_YOUR OBJECTIVE_. Give the whole listing below once more, exactly, without pictures.

PROVIDED ENTRIES section start

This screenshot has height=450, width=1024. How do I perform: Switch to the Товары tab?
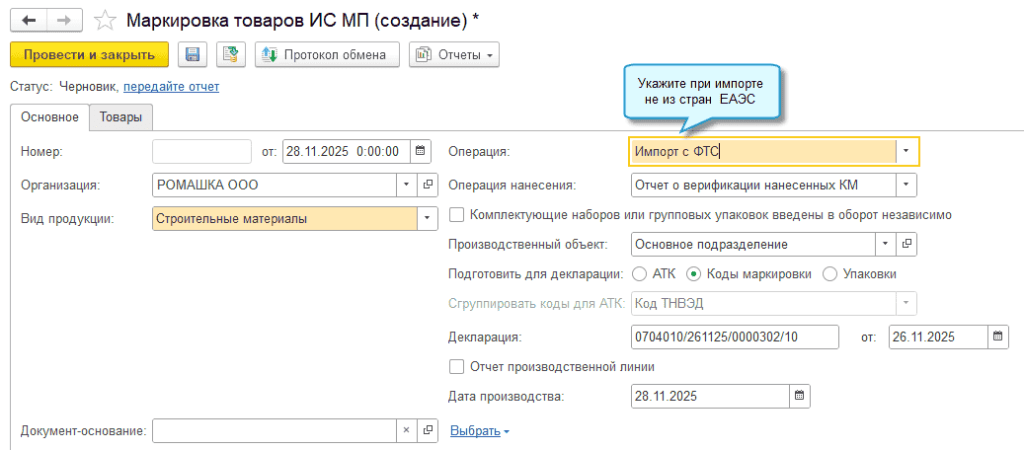point(120,118)
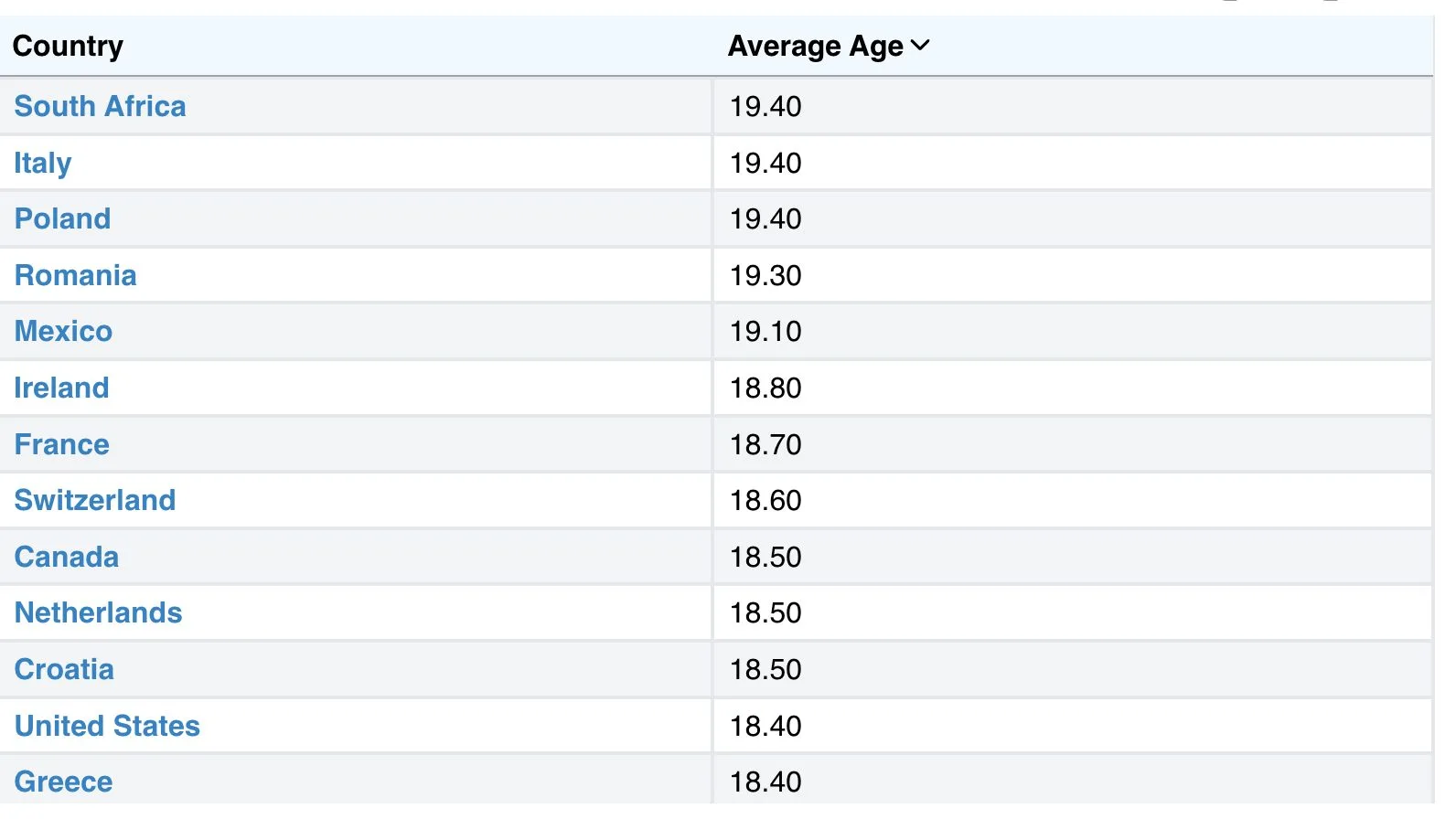Click the Canada country link
The height and width of the screenshot is (819, 1456).
coord(66,557)
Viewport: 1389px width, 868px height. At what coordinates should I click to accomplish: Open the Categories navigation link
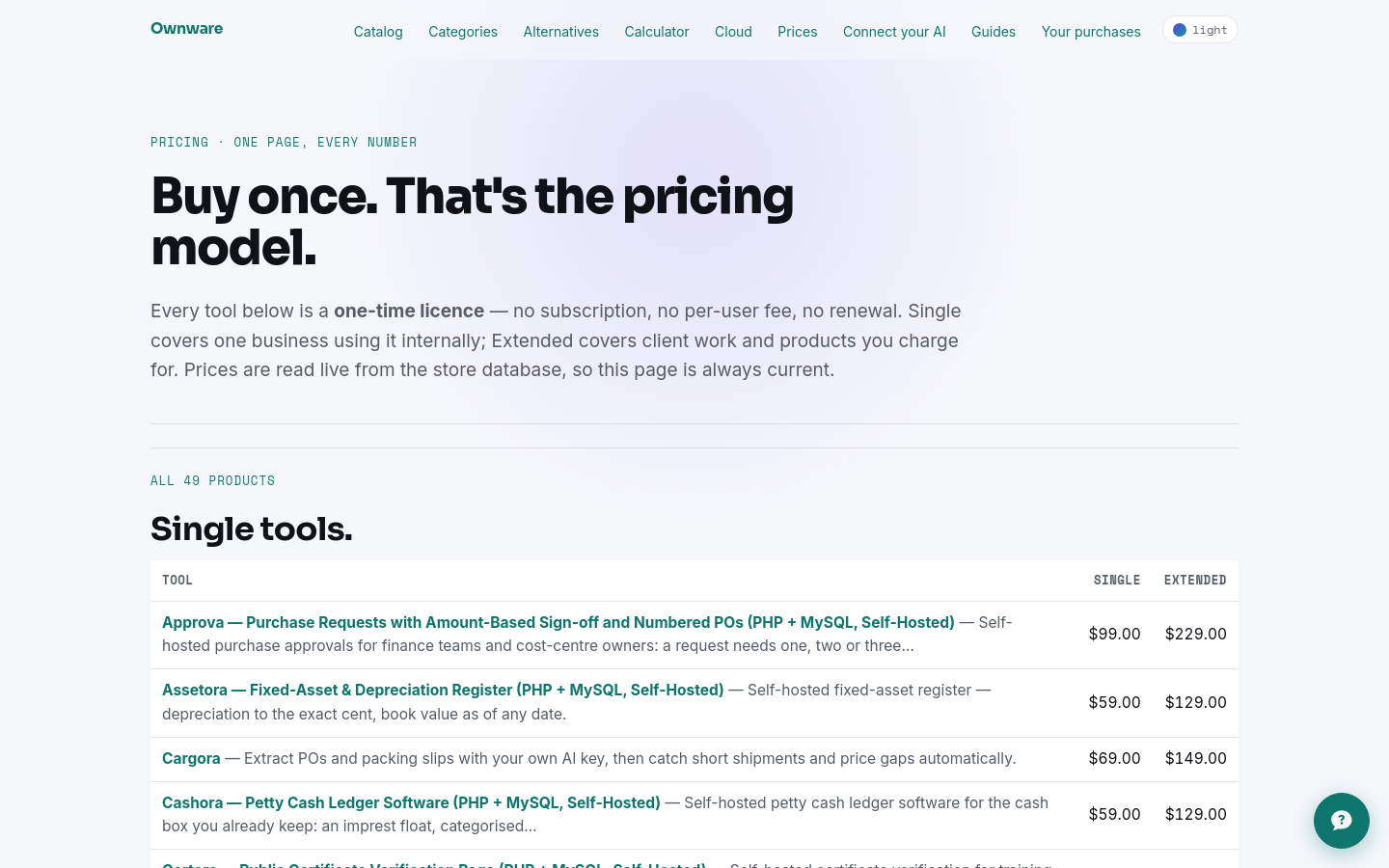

PROVIDED ENTRIES section end

_FINAL ANSWER_.
This screenshot has height=450, width=1024. How do I perform: Switch to the Товары tab?
point(120,118)
Click the Canada country link
The height and width of the screenshot is (819, 1456).
coord(66,557)
Viewport: 1389px width, 868px height. At what coordinates should I click to accomplish: Open the Categories navigation link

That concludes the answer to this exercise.